**AIM OF THE TASK**
Reproduce all of the entries below exactly, without a single change.

(Stored data)
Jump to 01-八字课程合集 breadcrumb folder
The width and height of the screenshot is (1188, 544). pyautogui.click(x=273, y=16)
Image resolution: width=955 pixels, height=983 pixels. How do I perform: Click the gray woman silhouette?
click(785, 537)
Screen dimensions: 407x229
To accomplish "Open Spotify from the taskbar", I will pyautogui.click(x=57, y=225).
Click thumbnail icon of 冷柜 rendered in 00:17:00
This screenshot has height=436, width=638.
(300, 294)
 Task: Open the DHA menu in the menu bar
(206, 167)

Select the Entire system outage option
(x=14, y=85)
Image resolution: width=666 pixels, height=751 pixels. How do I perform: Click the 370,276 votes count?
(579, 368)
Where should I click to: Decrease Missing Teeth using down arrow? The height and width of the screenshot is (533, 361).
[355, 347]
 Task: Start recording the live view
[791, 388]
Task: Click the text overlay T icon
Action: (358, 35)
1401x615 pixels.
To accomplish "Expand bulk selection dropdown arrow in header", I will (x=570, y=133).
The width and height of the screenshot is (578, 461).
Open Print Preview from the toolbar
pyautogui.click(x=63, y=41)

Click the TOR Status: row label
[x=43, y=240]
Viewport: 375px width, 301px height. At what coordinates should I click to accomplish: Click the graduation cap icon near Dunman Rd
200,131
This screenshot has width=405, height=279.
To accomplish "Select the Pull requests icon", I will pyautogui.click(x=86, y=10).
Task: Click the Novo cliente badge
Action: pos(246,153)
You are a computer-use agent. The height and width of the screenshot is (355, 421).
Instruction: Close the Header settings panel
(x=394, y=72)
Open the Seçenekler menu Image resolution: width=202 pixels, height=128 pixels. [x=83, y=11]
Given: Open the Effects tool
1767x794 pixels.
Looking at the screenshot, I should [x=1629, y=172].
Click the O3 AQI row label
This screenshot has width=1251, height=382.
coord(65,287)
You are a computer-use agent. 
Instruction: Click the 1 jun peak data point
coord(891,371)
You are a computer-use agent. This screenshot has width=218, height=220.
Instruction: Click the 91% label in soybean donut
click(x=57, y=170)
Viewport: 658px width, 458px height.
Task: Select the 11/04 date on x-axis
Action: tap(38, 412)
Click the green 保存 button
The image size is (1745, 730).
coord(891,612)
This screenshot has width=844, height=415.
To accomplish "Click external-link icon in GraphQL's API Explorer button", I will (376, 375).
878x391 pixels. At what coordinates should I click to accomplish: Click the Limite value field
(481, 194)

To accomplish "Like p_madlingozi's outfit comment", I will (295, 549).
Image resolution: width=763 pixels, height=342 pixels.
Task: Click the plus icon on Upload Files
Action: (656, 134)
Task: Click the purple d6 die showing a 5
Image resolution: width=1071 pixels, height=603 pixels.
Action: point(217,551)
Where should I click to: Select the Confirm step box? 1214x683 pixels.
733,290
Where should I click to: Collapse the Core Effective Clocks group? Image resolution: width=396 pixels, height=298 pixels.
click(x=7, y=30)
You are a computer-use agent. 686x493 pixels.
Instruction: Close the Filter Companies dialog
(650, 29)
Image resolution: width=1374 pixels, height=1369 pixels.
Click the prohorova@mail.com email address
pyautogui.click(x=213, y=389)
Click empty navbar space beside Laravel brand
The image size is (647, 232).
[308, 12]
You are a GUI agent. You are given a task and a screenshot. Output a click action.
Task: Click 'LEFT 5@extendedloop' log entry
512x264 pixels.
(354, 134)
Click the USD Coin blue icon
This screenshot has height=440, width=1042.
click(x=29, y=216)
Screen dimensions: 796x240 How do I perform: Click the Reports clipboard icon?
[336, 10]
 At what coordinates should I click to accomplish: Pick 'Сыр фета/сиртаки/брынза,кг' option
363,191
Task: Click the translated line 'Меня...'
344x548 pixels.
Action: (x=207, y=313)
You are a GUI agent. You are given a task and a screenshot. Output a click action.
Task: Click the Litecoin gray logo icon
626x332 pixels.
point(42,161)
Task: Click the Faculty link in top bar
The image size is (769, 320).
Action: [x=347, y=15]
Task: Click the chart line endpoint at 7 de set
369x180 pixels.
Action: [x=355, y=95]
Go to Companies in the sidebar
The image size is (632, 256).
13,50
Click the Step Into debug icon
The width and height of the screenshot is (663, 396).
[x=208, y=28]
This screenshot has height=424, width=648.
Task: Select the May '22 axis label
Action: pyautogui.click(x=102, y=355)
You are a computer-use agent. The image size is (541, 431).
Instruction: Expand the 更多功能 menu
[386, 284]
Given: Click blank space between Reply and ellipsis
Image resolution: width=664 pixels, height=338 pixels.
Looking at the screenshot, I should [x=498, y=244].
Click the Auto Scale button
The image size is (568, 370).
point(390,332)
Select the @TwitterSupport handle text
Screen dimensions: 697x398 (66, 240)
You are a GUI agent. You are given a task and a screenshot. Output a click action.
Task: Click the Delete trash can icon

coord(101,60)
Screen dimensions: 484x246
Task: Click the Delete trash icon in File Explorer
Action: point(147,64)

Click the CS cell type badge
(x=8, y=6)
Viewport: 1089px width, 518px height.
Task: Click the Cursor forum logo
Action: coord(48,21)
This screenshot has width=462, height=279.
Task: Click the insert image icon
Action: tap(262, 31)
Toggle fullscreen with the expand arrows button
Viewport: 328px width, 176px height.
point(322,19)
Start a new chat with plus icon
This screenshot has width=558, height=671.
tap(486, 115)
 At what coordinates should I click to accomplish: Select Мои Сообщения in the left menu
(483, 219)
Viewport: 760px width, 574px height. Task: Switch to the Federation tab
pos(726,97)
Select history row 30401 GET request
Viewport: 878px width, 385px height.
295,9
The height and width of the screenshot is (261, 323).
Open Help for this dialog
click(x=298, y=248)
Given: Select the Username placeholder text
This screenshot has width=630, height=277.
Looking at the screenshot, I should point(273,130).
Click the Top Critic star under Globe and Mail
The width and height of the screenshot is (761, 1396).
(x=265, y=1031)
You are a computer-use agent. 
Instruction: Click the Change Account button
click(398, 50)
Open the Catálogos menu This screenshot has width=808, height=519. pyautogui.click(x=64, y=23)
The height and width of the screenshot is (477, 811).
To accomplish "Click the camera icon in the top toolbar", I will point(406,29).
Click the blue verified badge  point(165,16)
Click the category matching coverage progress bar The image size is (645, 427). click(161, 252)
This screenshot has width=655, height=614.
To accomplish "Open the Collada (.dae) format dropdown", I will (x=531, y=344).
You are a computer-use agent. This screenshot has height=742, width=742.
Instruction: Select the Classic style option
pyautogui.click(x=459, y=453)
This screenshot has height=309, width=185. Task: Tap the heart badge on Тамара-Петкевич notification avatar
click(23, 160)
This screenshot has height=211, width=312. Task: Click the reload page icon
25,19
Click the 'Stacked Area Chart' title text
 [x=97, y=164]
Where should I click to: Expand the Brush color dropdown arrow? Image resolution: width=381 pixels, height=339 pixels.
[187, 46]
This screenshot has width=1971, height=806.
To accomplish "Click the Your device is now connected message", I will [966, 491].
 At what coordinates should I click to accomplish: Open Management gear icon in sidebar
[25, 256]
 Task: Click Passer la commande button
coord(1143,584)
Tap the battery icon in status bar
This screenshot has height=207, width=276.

**ANSWER TO THIS TASK**
Jump to 01-八字课程合集 breadcrumb folder
The width and height of the screenshot is (1188, 544). pyautogui.click(x=273, y=16)
Image resolution: width=955 pixels, height=983 pixels. How do I perform: Click the gray woman silhouette?
click(785, 537)
Screen dimensions: 407x229
To accomplish "Open Spotify from the taskbar", I will pyautogui.click(x=57, y=225).
Click thumbnail icon of 冷柜 rendered in 00:17:00
This screenshot has height=436, width=638.
(300, 294)
 Task: Open the DHA menu in the menu bar
(206, 167)

Select the Entire system outage option
(x=14, y=85)
Image resolution: width=666 pixels, height=751 pixels. How do I perform: Click the 370,276 votes count?
(579, 368)
Where should I click to: Decrease Missing Teeth using down arrow? The height and width of the screenshot is (533, 361).
[355, 347]
 Task: Start recording the live view
[791, 388]
Task: Click the text overlay T icon
Action: (358, 35)
1401x615 pixels.
To accomplish "Expand bulk selection dropdown arrow in header", I will (x=570, y=133).
The width and height of the screenshot is (578, 461).
Open Print Preview from the toolbar
pyautogui.click(x=63, y=41)

Click the TOR Status: row label
[x=43, y=240]
Viewport: 375px width, 301px height. At what coordinates should I click to accomplish: Click the graduation cap icon near Dunman Rd
200,131
This screenshot has width=405, height=279.
To accomplish "Select the Pull requests icon", I will pyautogui.click(x=86, y=10).
Task: Click the Novo cliente badge
Action: pos(246,153)
You are a computer-use agent. The height and width of the screenshot is (355, 421).
Instruction: Close the Header settings panel
(x=394, y=72)
Open the Seçenekler menu Image resolution: width=202 pixels, height=128 pixels. [x=83, y=11]
Given: Open the Effects tool
1767x794 pixels.
Looking at the screenshot, I should [x=1629, y=172].
Click the O3 AQI row label
This screenshot has width=1251, height=382.
coord(65,287)
You are a computer-use agent. 
Instruction: Click the 1 jun peak data point
coord(891,371)
You are a computer-use agent. This screenshot has width=218, height=220.
Instruction: Click the 91% label in soybean donut
click(x=57, y=170)
Viewport: 658px width, 458px height.
Task: Select the 11/04 date on x-axis
Action: tap(38, 412)
Click the green 保存 button
The image size is (1745, 730).
coord(891,612)
This screenshot has width=844, height=415.
To accomplish "Click external-link icon in GraphQL's API Explorer button", I will (376, 375).
878x391 pixels. At what coordinates should I click to accomplish: Click the Limite value field
(481, 194)

To accomplish "Like p_madlingozi's outfit comment", I will (295, 549).
Image resolution: width=763 pixels, height=342 pixels.
Task: Click the plus icon on Upload Files
Action: (656, 134)
Task: Click the purple d6 die showing a 5
Image resolution: width=1071 pixels, height=603 pixels.
Action: point(217,551)
Where should I click to: Select the Confirm step box? 1214x683 pixels.
733,290
Where should I click to: Collapse the Core Effective Clocks group? Image resolution: width=396 pixels, height=298 pixels.
click(x=7, y=30)
You are a computer-use agent. 686x493 pixels.
Instruction: Close the Filter Companies dialog
(650, 29)
Image resolution: width=1374 pixels, height=1369 pixels.
Click the prohorova@mail.com email address
pyautogui.click(x=213, y=389)
Click empty navbar space beside Laravel brand
The image size is (647, 232).
[308, 12]
You are a GUI agent. You are given a task and a screenshot. Output a click action.
Task: Click 'LEFT 5@extendedloop' log entry
512x264 pixels.
(354, 134)
Click the USD Coin blue icon
This screenshot has height=440, width=1042.
click(x=29, y=216)
Screen dimensions: 796x240 How do I perform: Click the Reports clipboard icon?
[336, 10]
 At what coordinates should I click to accomplish: Pick 'Сыр фета/сиртаки/брынза,кг' option
363,191
Task: Click the translated line 'Меня...'
344x548 pixels.
Action: (x=207, y=313)
You are a GUI agent. You are given a task and a screenshot. Output a click action.
Task: Click the Litecoin gray logo icon
626x332 pixels.
point(42,161)
Task: Click the Faculty link in top bar
The image size is (769, 320).
Action: [x=347, y=15]
Task: Click the chart line endpoint at 7 de set
369x180 pixels.
Action: [x=355, y=95]
Go to Companies in the sidebar
The image size is (632, 256).
13,50
Click the Step Into debug icon
The width and height of the screenshot is (663, 396).
[x=208, y=28]
This screenshot has height=424, width=648.
Task: Select the May '22 axis label
Action: pyautogui.click(x=102, y=355)
You are a computer-use agent. The image size is (541, 431).
Instruction: Expand the 更多功能 menu
[386, 284]
Given: Click blank space between Reply and ellipsis
Image resolution: width=664 pixels, height=338 pixels.
Looking at the screenshot, I should [x=498, y=244].
Click the Auto Scale button
The image size is (568, 370).
point(390,332)
Select the @TwitterSupport handle text
Screen dimensions: 697x398 (66, 240)
You are a GUI agent. You are given a task and a screenshot. Output a click action.
Task: Click the Delete trash can icon

coord(101,60)
Screen dimensions: 484x246
Task: Click the Delete trash icon in File Explorer
Action: point(147,64)

Click the CS cell type badge
(x=8, y=6)
Viewport: 1089px width, 518px height.
Task: Click the Cursor forum logo
Action: coord(48,21)
This screenshot has width=462, height=279.
Task: Click the insert image icon
Action: tap(262, 31)
Toggle fullscreen with the expand arrows button
Viewport: 328px width, 176px height.
point(322,19)
Start a new chat with plus icon
This screenshot has width=558, height=671.
tap(486, 115)
 At what coordinates should I click to accomplish: Select Мои Сообщения in the left menu
(483, 219)
Viewport: 760px width, 574px height. Task: Switch to the Federation tab
pos(726,97)
Select history row 30401 GET request
Viewport: 878px width, 385px height.
295,9
The height and width of the screenshot is (261, 323).
Open Help for this dialog
click(x=298, y=248)
Given: Select the Username placeholder text
This screenshot has width=630, height=277.
Looking at the screenshot, I should point(273,130).
Click the Top Critic star under Globe and Mail
The width and height of the screenshot is (761, 1396).
(x=265, y=1031)
You are a computer-use agent. 
Instruction: Click the Change Account button
click(398, 50)
Open the Catálogos menu This screenshot has width=808, height=519. pyautogui.click(x=64, y=23)
The height and width of the screenshot is (477, 811).
To accomplish "Click the camera icon in the top toolbar", I will point(406,29).
Click the blue verified badge  point(165,16)
Click the category matching coverage progress bar The image size is (645, 427). click(161, 252)
This screenshot has width=655, height=614.
To accomplish "Open the Collada (.dae) format dropdown", I will (x=531, y=344).
You are a computer-use agent. This screenshot has height=742, width=742.
Instruction: Select the Classic style option
pyautogui.click(x=459, y=453)
This screenshot has height=309, width=185. Task: Tap the heart badge on Тамара-Петкевич notification avatar
click(23, 160)
This screenshot has height=211, width=312. Task: Click the reload page icon
25,19
Click the 'Stacked Area Chart' title text
 [x=97, y=164]
Where should I click to: Expand the Brush color dropdown arrow? Image resolution: width=381 pixels, height=339 pixels.
[187, 46]
This screenshot has width=1971, height=806.
To accomplish "Click the Your device is now connected message", I will [966, 491].
 At what coordinates should I click to accomplish: Open Management gear icon in sidebar
[25, 256]
 Task: Click Passer la commande button
coord(1143,584)
Tap the battery icon in status bar
This screenshot has height=207, width=276.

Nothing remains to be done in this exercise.